15 de agosto de 2013

El mal perro

     ¡Qué bueno y tierno era cuando fue cachorro! Pero ya entonces hacía cosas inconvenientes y es que los perros no tienen raciocinio alguno. Se orinaba en el sofá, hacía caca en nuestras camas, destrozaba los cojines y almohadas. Hubo que ponerlo firme para que se comportara como es debido. Cada vez que hacía una trastada, golpe en el morro con el periódico y encerrado en el trastero. ¡Cómo aullaba en su prisión mientras cumplía su condena! Está claro que un perro, cuando tiene libertad, se vuelve peligroso. No hay quién le reprima sus impulsos salvajes. Hay quien dice que se vuelven malos porque no tienen el amor y la protección de las personas pero eso son paparruchas, un perro lo que necesita es mano dura y zurrarle si es preciso.
     Cuando fue más grande, ya hubo que arrearle fuerte porque se ponía muy pesado con los arrumacos y los lametones y cada vez que venían visitas empezaba a ladrarles y a gruñirles el muy bruto. Una de las veces, le dimos tal paliza con la escoba que, desde entonces, cojeaba al caminar. No sabes la vergüenza que pasaba yo cuando iba por la calle. "¿Qué le ha pasado al perrito?", me preguntaban. ¿Y como iba yo a responderles que era producto de una paliza y bien merecida, por cierto? "Son cosas del reuma", tenía que responder. "¿Del reuma tan joven?"

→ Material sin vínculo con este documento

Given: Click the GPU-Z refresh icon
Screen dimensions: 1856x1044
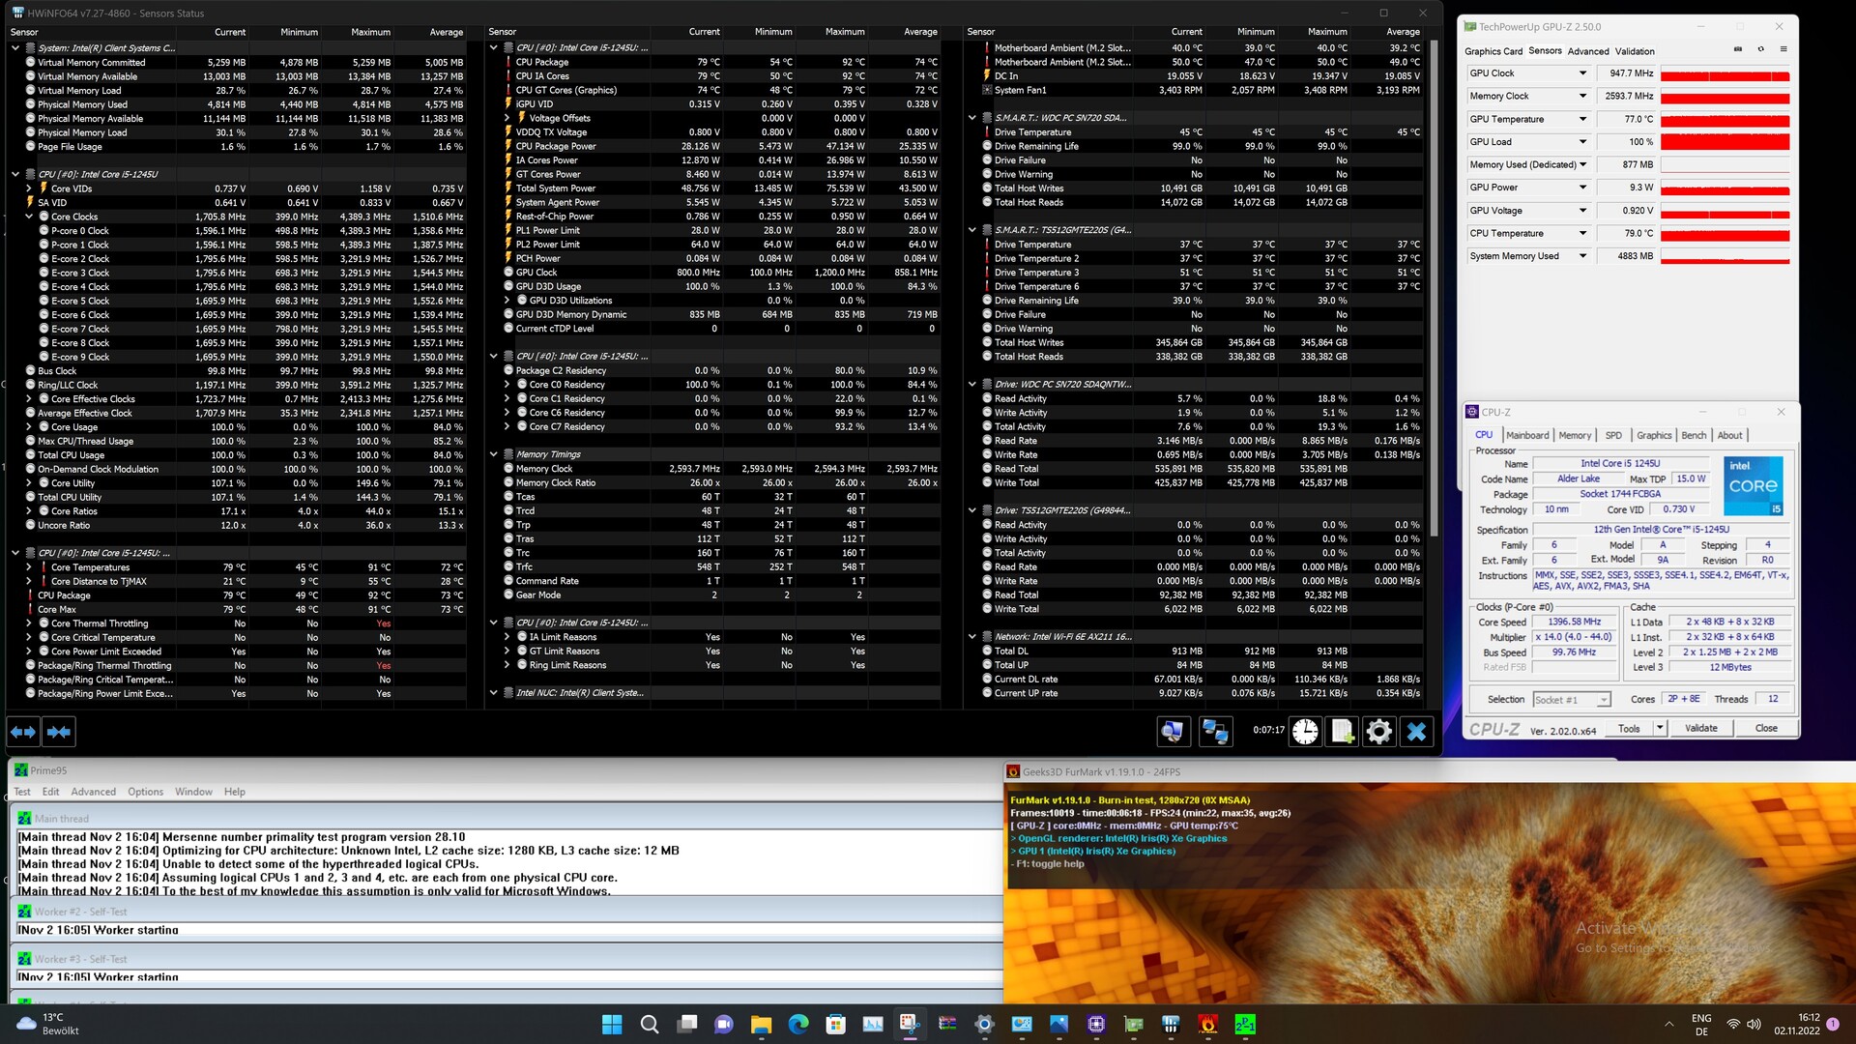Looking at the screenshot, I should click(1760, 49).
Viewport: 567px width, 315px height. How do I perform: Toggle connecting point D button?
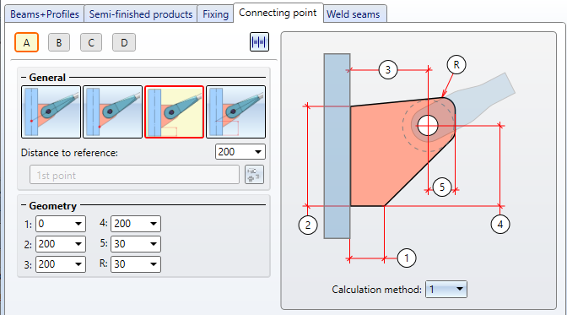point(124,42)

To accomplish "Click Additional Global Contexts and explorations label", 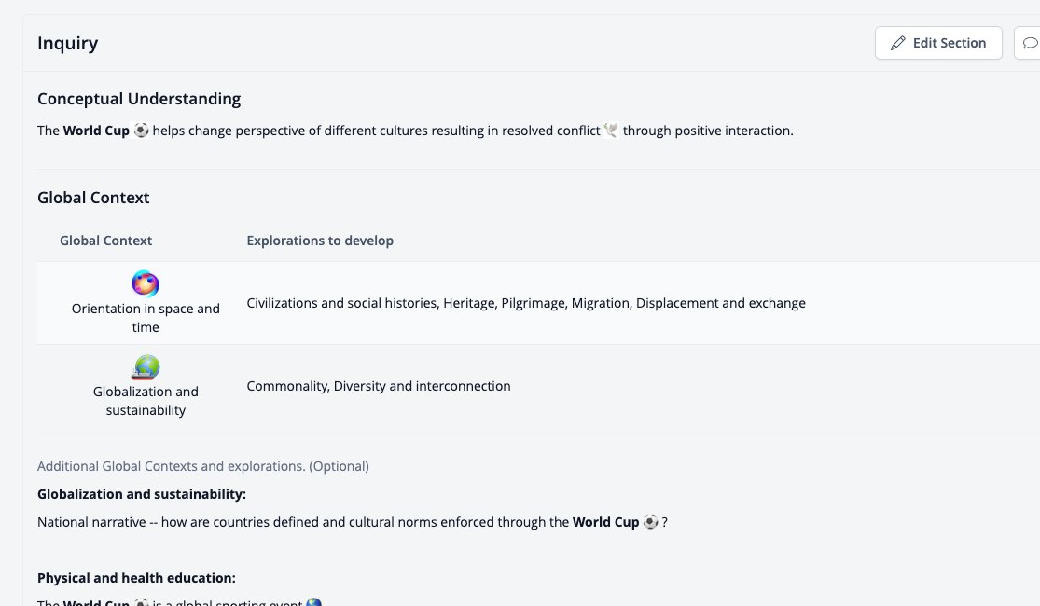I will point(203,466).
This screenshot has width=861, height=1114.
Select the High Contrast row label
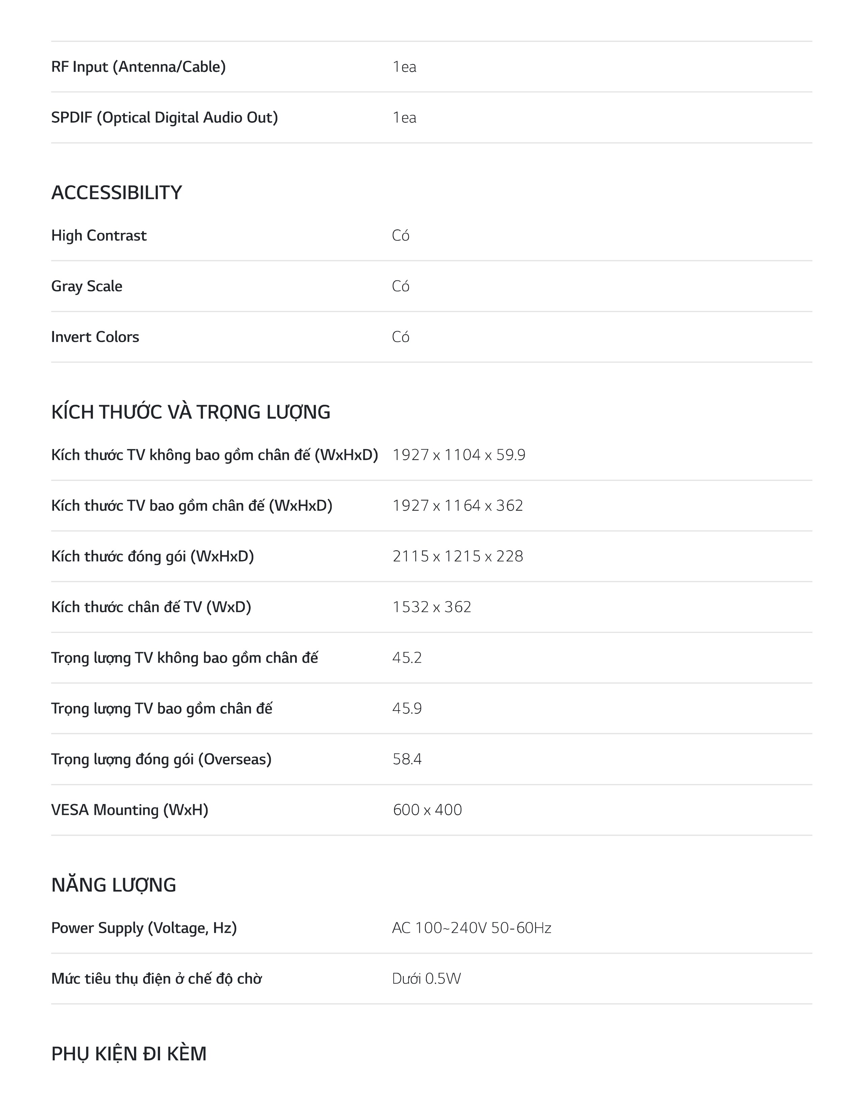[99, 235]
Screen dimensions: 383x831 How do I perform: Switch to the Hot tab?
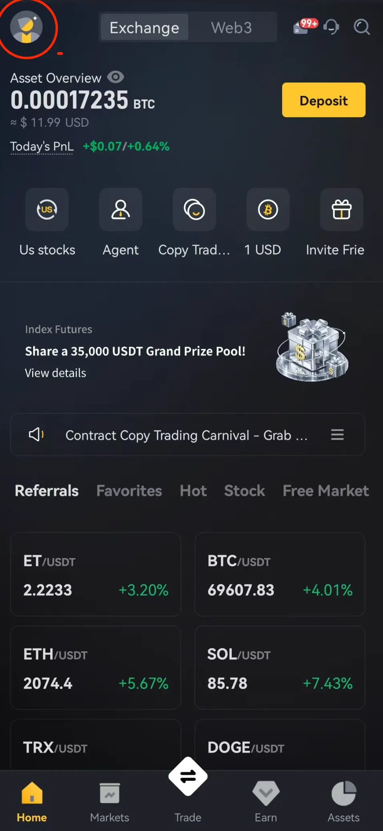[193, 490]
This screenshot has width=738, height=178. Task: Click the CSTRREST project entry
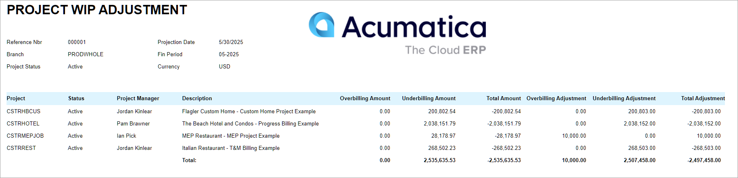pos(21,148)
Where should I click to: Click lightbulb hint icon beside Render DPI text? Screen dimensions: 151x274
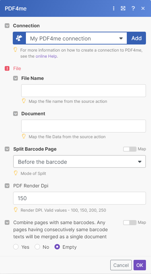click(x=16, y=210)
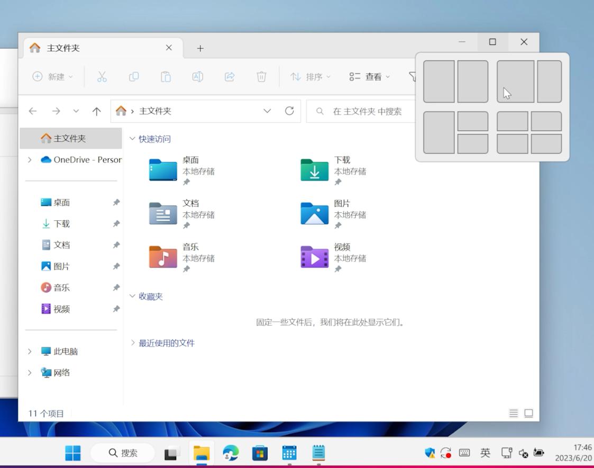Expand 此电脑 in the sidebar
Viewport: 594px width, 468px height.
point(30,351)
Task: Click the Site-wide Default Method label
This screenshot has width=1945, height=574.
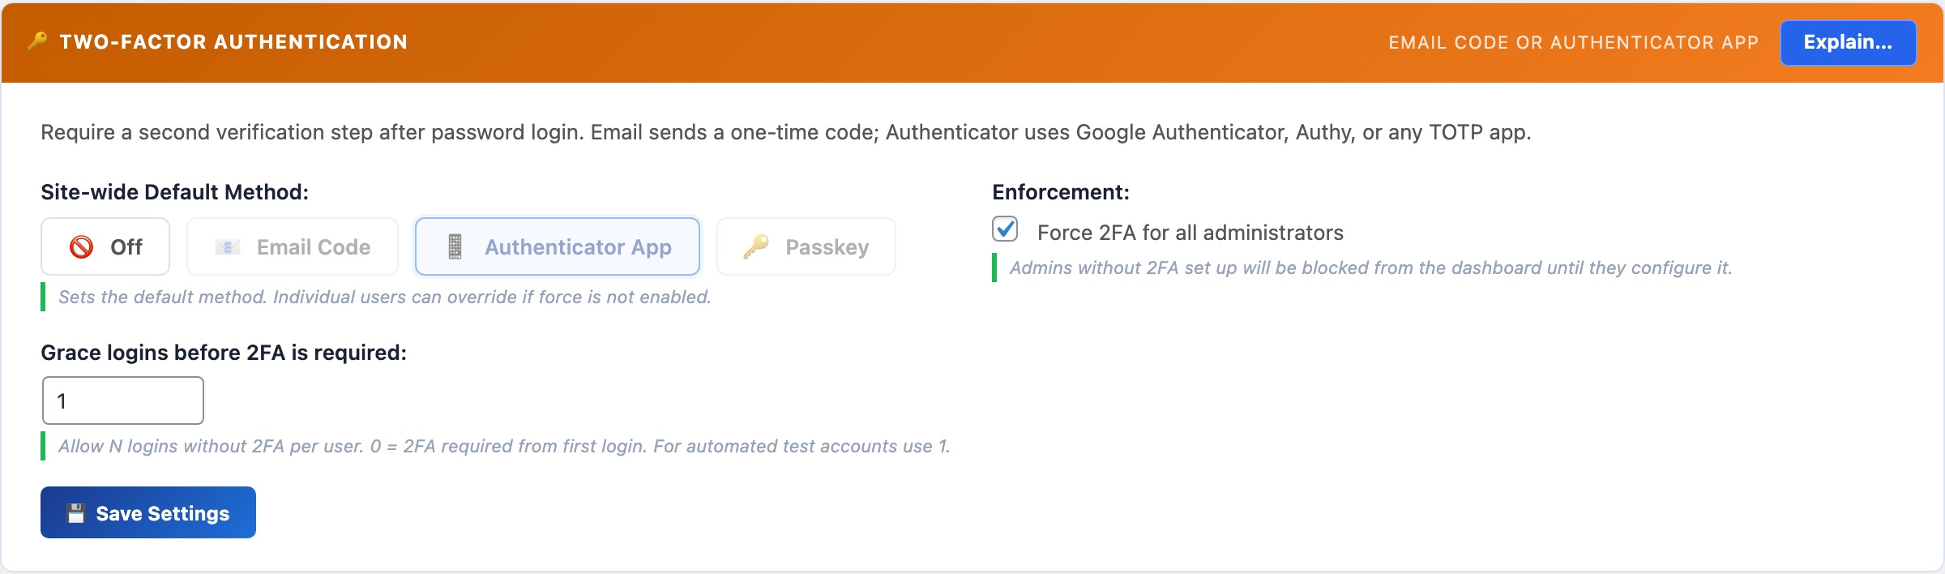Action: 174,192
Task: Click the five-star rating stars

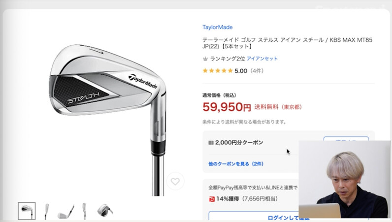Action: (218, 71)
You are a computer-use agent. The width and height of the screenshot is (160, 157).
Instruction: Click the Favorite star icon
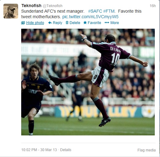click(x=85, y=23)
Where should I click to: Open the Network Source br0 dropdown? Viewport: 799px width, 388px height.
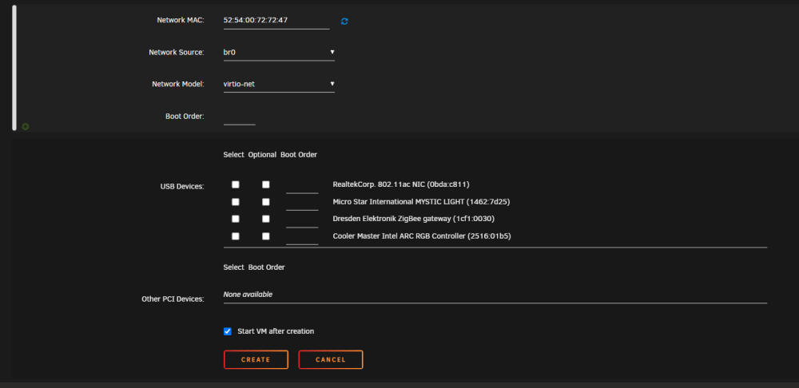pos(279,53)
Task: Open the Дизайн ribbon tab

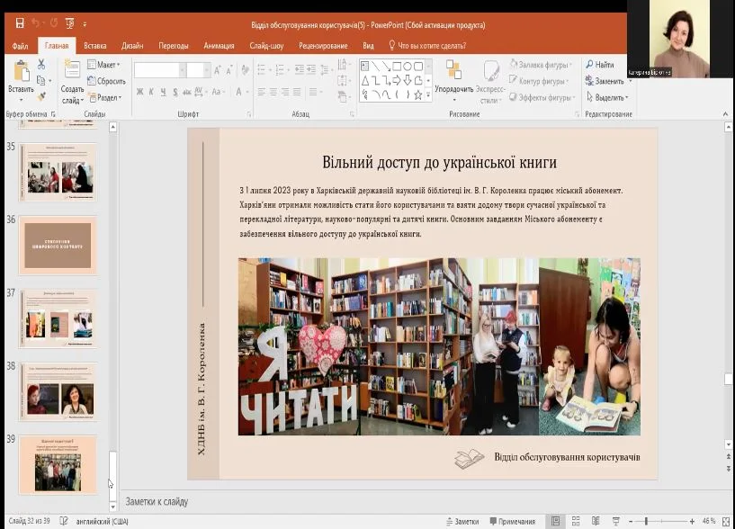Action: pos(132,45)
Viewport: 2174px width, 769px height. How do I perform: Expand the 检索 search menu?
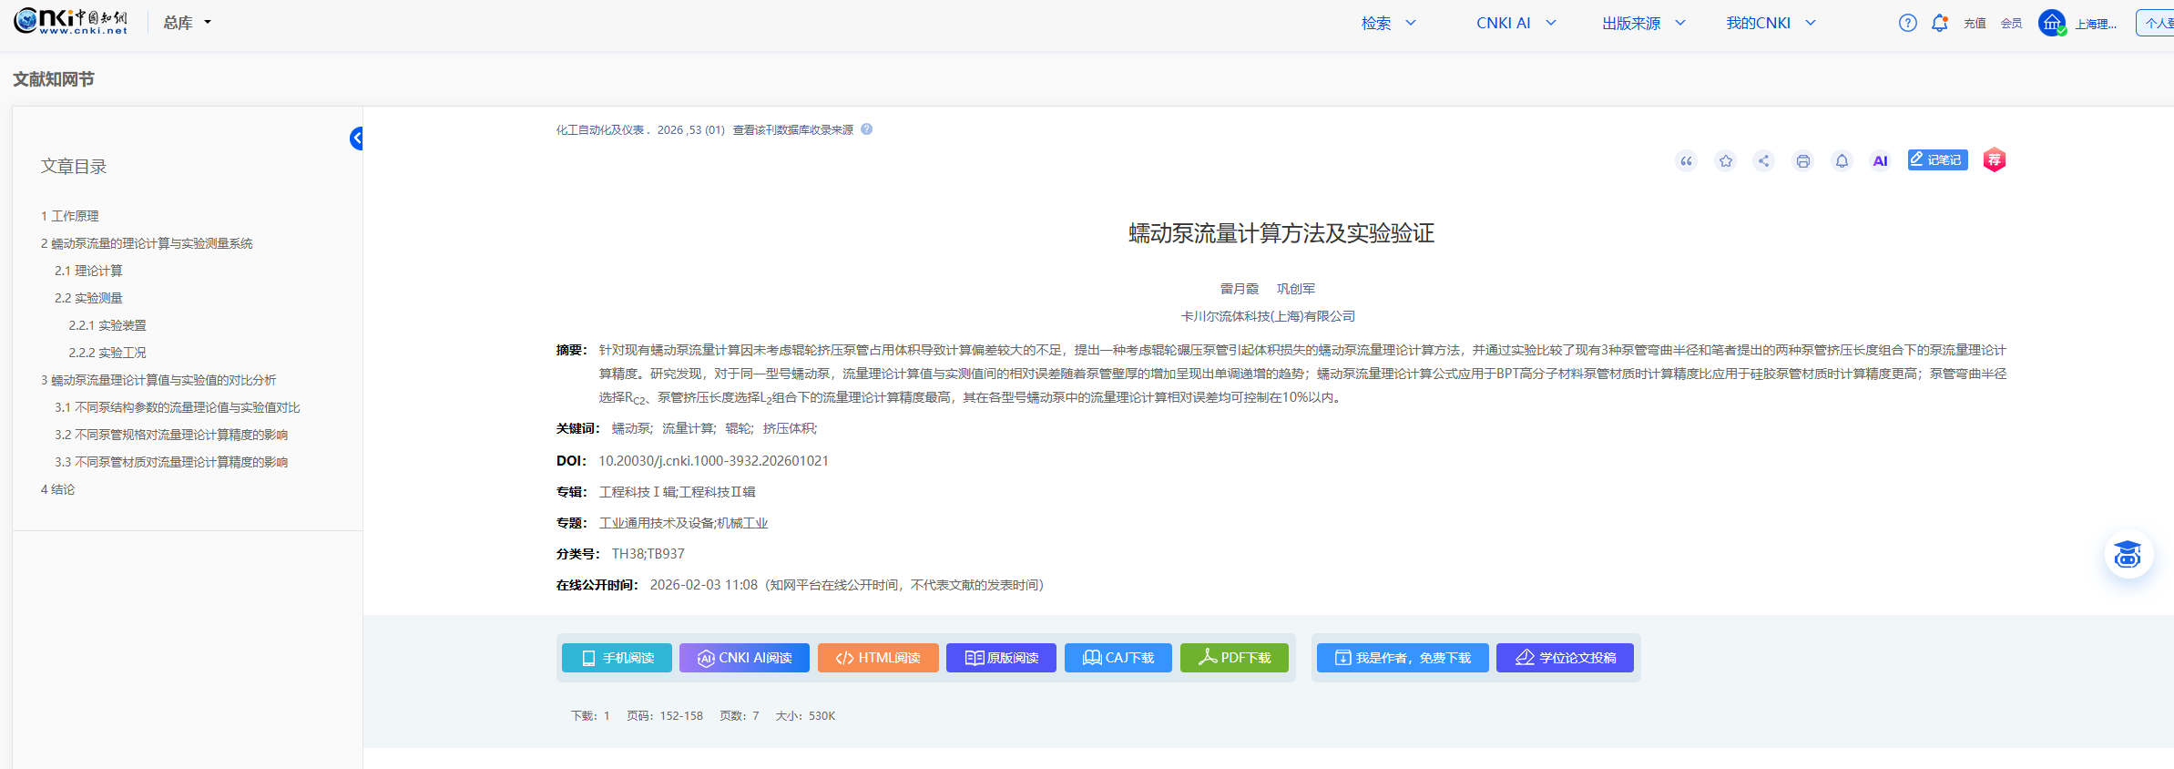(x=1388, y=24)
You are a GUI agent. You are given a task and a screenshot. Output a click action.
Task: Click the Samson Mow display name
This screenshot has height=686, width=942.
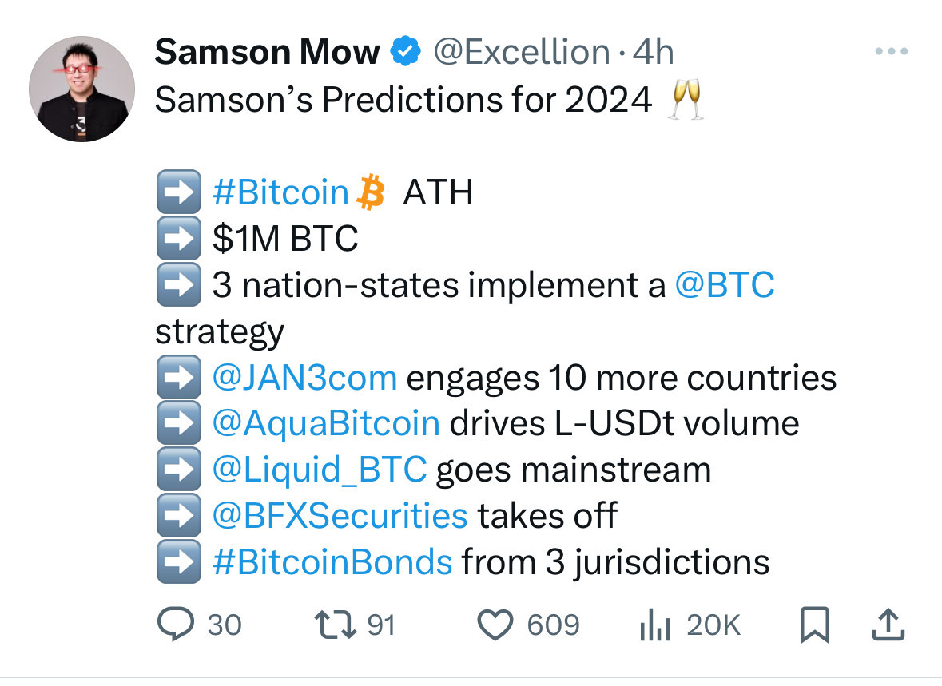[x=268, y=52]
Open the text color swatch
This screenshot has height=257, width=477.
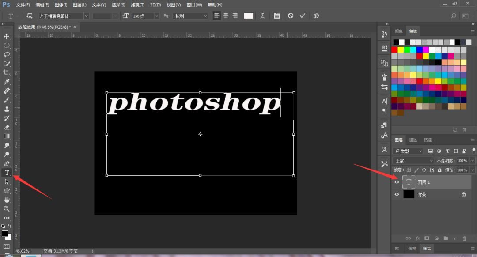249,16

     Mi padre me enseñó que la letra con sangre entra pero, claro, yo tenía inteligencia para aprender a ser un buen hombre pero un animal es distinto. A un animal ni pegándole lo haces bueno. Y la prueba es lo que ha hecho, señor policía, herir en el cuello a ese niño pero, como le estoy diciendo, en absoluto es por mi responsabilidad, yo he cumplido con mi obligación de educador y, si el perro es agresivo, es porque lo tenía en sus genes y porque es incapaz de ser mejor.